Generalised envelope spectrum-based signal-to-noise objectives: Formulation, optimisation and application for gear fault detection under time-varying speed conditions
Stephan Schmidt, Daniel N. Wilke, Konstantinos C. Gryllias
TL;DR
This work introduces a Generalised Envelope Spectrum-based Signal-to-Noise (GES2N) objective for optimising FIR filter coefficients to enhance gear fault signatures in SES under time-varying speeds. By formulating $\psi$ as a ratio between weighted SES signal bands and noise bands, the authors derive multiple variants (including GES2N-Mean-Np, GES2N-Max-Np) that can reproduce and extend existing objectives like ICS2 and MSESHIRD. The approach uses gradient-based optimisation with SES as the diagnostic core and demonstrates superior fault-enhancement performance across three experimental gear datasets compared to CYCBD, ACYCBD, MOMEDA, and SES-based proxies.

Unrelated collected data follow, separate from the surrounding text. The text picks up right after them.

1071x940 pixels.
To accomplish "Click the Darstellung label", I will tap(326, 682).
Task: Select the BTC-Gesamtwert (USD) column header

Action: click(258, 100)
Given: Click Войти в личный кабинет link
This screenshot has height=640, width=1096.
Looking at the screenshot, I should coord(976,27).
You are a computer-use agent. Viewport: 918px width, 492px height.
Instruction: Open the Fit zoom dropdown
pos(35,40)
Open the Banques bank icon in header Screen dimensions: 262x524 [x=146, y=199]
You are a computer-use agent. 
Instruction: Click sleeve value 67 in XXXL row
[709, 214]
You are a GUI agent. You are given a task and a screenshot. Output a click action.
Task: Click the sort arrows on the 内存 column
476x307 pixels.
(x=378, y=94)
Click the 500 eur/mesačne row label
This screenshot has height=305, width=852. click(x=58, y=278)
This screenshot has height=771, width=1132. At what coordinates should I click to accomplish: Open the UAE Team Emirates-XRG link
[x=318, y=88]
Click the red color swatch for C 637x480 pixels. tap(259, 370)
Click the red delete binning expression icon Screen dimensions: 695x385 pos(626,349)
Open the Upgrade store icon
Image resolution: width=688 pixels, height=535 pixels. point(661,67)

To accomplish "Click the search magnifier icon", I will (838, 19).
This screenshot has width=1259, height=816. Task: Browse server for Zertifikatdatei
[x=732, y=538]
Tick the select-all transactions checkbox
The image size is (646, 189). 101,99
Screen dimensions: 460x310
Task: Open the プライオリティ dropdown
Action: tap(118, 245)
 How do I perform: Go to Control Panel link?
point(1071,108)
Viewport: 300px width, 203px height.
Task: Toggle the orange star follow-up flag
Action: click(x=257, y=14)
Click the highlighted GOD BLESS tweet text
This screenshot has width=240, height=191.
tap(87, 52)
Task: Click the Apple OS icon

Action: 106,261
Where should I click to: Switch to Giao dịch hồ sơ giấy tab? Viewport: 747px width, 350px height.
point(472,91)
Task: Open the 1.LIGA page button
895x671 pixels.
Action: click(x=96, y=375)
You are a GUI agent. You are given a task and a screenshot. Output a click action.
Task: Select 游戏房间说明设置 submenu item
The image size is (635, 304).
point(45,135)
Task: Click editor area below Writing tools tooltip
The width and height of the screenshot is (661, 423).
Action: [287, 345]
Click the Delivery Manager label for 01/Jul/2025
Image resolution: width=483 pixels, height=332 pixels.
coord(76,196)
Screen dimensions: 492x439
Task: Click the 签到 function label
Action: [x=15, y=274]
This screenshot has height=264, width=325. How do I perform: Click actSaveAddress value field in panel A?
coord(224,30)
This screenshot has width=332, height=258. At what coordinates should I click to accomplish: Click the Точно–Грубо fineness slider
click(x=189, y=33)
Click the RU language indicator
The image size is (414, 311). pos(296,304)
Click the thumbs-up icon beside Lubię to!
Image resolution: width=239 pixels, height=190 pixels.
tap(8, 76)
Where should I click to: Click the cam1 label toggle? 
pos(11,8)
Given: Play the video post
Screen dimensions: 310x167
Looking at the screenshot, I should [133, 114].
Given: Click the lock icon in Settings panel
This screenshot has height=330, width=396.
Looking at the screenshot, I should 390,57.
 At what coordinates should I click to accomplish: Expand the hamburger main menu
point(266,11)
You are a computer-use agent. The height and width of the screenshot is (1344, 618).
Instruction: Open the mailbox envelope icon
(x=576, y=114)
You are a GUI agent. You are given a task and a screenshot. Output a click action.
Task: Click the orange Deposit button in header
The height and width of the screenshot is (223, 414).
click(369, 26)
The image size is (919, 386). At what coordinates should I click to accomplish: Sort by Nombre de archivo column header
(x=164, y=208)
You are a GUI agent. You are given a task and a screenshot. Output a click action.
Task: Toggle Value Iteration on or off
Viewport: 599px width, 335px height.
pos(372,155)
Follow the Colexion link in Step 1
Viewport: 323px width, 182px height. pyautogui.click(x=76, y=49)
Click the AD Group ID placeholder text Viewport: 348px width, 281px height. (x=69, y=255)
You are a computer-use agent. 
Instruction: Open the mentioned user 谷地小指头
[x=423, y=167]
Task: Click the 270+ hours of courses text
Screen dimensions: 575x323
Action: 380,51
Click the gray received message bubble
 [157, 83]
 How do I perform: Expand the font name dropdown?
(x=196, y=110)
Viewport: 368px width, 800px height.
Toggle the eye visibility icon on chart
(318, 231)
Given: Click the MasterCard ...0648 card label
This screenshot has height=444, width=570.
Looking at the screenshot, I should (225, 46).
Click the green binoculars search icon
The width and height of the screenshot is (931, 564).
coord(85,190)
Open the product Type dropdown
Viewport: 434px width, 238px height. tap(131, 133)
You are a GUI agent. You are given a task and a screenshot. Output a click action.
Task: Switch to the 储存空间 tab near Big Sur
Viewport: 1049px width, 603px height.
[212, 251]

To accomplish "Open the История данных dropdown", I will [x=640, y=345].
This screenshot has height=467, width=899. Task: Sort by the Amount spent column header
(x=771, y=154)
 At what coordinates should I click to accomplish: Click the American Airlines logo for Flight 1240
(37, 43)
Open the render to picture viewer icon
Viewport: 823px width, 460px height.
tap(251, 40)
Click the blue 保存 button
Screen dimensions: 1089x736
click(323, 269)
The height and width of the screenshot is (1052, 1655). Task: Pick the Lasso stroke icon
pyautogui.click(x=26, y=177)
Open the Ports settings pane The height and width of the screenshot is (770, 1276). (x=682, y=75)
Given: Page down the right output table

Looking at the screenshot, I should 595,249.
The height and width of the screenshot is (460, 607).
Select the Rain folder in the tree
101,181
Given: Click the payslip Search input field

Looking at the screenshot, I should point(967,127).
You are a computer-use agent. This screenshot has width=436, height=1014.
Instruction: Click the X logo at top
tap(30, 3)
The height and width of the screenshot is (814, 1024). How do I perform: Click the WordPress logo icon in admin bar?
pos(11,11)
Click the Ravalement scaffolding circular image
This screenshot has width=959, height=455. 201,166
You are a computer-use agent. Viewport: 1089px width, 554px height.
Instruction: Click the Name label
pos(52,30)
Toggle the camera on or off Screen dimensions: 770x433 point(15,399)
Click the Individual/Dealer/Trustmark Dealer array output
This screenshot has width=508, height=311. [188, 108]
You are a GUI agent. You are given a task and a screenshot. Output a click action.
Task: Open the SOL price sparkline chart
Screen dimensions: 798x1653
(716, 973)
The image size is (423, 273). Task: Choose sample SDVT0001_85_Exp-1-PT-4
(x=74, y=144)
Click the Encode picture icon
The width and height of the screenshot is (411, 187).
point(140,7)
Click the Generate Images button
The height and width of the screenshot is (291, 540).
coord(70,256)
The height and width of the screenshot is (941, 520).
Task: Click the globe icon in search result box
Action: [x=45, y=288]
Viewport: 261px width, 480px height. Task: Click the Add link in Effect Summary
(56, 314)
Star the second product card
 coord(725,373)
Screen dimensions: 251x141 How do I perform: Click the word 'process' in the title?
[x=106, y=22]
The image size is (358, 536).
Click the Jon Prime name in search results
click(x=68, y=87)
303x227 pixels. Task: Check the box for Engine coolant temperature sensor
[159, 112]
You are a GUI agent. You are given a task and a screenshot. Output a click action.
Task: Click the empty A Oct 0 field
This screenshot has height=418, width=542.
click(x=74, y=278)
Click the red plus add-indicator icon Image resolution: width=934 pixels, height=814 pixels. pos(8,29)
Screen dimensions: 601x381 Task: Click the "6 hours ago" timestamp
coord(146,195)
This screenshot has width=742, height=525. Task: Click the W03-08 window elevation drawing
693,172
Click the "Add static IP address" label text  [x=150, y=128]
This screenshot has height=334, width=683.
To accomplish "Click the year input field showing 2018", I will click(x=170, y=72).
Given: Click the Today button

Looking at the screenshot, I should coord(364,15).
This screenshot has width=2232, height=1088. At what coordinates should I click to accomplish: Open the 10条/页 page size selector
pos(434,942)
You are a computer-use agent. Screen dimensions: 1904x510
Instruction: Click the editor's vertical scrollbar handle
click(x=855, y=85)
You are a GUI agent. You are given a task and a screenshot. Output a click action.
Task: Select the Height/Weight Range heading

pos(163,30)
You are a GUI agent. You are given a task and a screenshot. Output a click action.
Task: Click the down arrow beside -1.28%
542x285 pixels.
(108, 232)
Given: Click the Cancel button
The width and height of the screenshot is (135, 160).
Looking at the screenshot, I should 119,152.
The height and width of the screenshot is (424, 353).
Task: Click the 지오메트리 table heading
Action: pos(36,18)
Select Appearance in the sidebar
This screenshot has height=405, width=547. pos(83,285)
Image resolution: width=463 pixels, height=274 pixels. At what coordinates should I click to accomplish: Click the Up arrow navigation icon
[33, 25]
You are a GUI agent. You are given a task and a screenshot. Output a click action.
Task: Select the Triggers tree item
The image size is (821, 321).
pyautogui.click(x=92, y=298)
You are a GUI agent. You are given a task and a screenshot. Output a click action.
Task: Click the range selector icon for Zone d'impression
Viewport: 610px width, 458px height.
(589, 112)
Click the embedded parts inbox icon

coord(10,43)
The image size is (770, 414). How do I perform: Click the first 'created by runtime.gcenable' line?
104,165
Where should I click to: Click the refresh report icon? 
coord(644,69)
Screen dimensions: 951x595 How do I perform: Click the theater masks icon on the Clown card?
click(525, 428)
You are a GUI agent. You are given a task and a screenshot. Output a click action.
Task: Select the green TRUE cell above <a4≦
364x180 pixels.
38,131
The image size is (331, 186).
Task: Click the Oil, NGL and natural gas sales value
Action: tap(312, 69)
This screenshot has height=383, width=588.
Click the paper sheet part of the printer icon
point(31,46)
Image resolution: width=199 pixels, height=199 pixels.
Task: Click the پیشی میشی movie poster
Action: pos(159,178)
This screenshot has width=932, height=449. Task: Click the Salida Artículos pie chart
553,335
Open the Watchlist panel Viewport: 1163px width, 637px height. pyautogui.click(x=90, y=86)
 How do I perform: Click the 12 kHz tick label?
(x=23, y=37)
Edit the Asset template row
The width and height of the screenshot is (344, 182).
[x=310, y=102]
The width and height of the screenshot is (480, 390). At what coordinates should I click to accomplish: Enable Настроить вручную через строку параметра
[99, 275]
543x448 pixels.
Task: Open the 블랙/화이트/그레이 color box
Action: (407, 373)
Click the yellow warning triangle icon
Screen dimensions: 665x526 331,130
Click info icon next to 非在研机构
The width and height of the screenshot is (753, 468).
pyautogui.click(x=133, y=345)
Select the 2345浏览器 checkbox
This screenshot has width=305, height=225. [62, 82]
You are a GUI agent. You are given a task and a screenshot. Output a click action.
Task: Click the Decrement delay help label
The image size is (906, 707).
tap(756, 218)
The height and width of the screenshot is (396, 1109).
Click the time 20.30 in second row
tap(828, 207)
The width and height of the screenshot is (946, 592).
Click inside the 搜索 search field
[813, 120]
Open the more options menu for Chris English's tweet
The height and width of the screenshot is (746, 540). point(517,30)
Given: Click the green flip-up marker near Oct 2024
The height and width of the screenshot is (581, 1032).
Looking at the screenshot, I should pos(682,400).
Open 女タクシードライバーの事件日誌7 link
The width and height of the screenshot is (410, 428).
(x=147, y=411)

The results highlight the advantage of targeting specific SES bands and excluding the zero-order energy from the denominator to improve robustness under speed variation, offering practical gains for real-time gear fault detection. The work also provides code access and gradient derivations to facilitate adoption and extension.
Abstract
In vibration-based condition monitoring, optimal filter design improves fault detection by enhancing weak fault signatures within vibration signals. This process involves optimising a derived objective function from a defined objective. The objectives are often based on proxy health indicators to determine the filter's parameters. However, these indicators can be compromised by irrelevant extraneous signal components and fluctuating operational conditions, affecting the filter's efficacy. Fault detection primarily uses the fault component's prominence in the squared envelope spectrum, quantified by a squared envelope spectrum-based signal-to-noise ratio. New optimal filter objective functions are derived from the proposed generalised envelope spectrum-based signal-to-noise objective for machines operating under variable speed conditions. Instead of optimising proxy health indicators, the optimal filter coefficients of the formulation directly maximise the squared envelope spectrum-based signal-to-noise ratio over targeted frequency bands using standard gradient-based optimisers. Four derived objective functions from the proposed objective effectively outperform five prominent methods in tests on three experimental datasets.